Migration talks are expected to take center stage at the North American Leaders Summit, as illegal crossing into the US has reached a record high in 2021. Although President López Obrador's electric reform has caused discontent, experts believe that it will not be discussed in depth as the US needs Mexico´s participation to address problems and causes of migration.
Since the US and Mexico are in final discussions on reestablishing the Remain in Mexico policy, experts believe that US President Joe Biden will not pressure his Mexican counterpart on environmental and energy issues at the summit. “Biden does not want any problems with Mexico because what really matters to him is migration, and he needs to make sure that Mexico continues to cooperate on the migration front,” said Pamela Starr, professor of international relations at USC who has previously advised diplomats from both countries.
The importance of Mexican cooperation to address migration occurred in September, when the Haitian migration caravans further increased. “The power balance between the Mexican government and the US government has shifted because of these circumstances. Mexican officials know they can hurt the Biden administration, and they know that the Biden administration knows that,” said Duncan Wood, Vice President of Strategy at the Wilson Center.

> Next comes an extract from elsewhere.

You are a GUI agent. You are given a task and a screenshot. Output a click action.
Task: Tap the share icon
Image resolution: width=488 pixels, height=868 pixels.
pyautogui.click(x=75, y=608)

Mexico is now considered a key player to the US achieve its high-profile goals, the most important is migration, said Roberta Jacobson, former US ambassador to Mexico. “But I think they equally view Mexico as, at best, an extremely complicated partner and at worst an unreliable one on the number of things they care about.”
Last week, López Obrador stressed that the electricity reform was not going to be discussed during his meeting with Biden, unless US authorities bring the issue first at the meeting. “It is not on the agenda but, if it arises, we will explain what the reform consists of. What we want is that consumers no longer continue to be abused and that electricity prices do not increase. I promised that the prices of gasoline, diesel and electricity would not go up," said the president.
While some analysts believe the proposed energy will not create tensions, others believe it will. Ken Salazar, US ambassador to Mexico, said he has serious concerns about the initiative as it limits competition in the energy sector. Moreover, US and Canadian Business Chambers sent a letter to Biden and Canadian Prime Minister Justin Trudeau denouncing the reforms during the Summit.
On Nov. 18, the first trilateral summit of Nort America´s leaders took place in Washington since 2016 when Trudeau, former US President Barack Obama and former Mexican President Enrique Peña Nieto met in Ottawa. The summits were suspended when former president Donald Trump took office saying he was not interested in attending them. Biden met separately with Trudeau and López Obrador before the leaders had the trilateral meeting. No further details of the meetings or the issues discussed have been provided.